Es hat mit ein paar gesammelten, leeren Schneckenhäusern begonnen.
Da war es an der Zeit, unser altes Lied von der Schnecke und der Biene auszupacken. Wir haben für unser Schneckenlied ein Haus gebaut und sogleich war es eines unserer Lieblingslieder.
Die Geschichte aus dem Bilderbuch „Warten auf Goliath“ machte die Langsamkeit der Schnecke nochmal spürbar, vor allem durch unsere musikalische Begleitung. Viel Zeit haben wir uns auch beim Bemalen der Schneckenhäuser gelassen.

 

Und der Besuch aus Salzburg hat uns alle überrascht!
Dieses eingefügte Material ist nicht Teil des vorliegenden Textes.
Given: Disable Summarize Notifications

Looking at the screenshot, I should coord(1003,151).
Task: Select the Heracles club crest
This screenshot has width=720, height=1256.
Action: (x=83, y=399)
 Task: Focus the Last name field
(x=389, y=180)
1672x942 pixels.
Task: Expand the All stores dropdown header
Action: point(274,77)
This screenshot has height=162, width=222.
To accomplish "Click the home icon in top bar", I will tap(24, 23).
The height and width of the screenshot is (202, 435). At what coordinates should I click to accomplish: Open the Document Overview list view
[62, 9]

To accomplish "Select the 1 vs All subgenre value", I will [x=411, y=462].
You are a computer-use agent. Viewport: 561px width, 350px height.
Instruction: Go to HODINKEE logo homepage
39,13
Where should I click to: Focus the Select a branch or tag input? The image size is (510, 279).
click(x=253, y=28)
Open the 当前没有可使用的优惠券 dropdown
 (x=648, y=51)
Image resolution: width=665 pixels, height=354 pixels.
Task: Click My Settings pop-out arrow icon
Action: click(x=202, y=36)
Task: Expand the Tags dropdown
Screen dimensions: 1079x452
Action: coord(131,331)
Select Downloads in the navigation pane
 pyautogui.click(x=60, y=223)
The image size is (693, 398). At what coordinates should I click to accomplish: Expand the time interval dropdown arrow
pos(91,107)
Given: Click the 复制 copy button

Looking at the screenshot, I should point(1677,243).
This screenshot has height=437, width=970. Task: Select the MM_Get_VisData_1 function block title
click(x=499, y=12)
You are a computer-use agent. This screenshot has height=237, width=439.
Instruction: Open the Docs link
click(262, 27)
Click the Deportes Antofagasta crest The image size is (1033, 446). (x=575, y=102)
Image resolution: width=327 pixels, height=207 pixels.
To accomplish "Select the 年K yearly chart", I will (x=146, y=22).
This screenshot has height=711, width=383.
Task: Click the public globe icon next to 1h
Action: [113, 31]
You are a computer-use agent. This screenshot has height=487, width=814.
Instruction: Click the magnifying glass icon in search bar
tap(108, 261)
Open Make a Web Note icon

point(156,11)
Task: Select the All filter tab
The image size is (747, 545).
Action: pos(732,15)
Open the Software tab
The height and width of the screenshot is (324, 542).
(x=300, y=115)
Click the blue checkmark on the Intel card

Die riesige Achatschnecke mit ihrem noch größeren Haus beeindruckte uns sehr. Waren doch bis jetzt die Weinbergschnecken in unserem Wald schon etwas besonderes, so stellte dieses exotische Tier alles auf den Kopf. Vor allem wenn sie sich kopfüber am Glas festsaugte…
Wir haben sie bewundert, gehalten, gebadet und gefüttert. Zwei Wochen durften wir die Schnecken von der Tierleihe der Salzburger Universität bei uns behalten. Ein eindrucksvolles Erlebnis!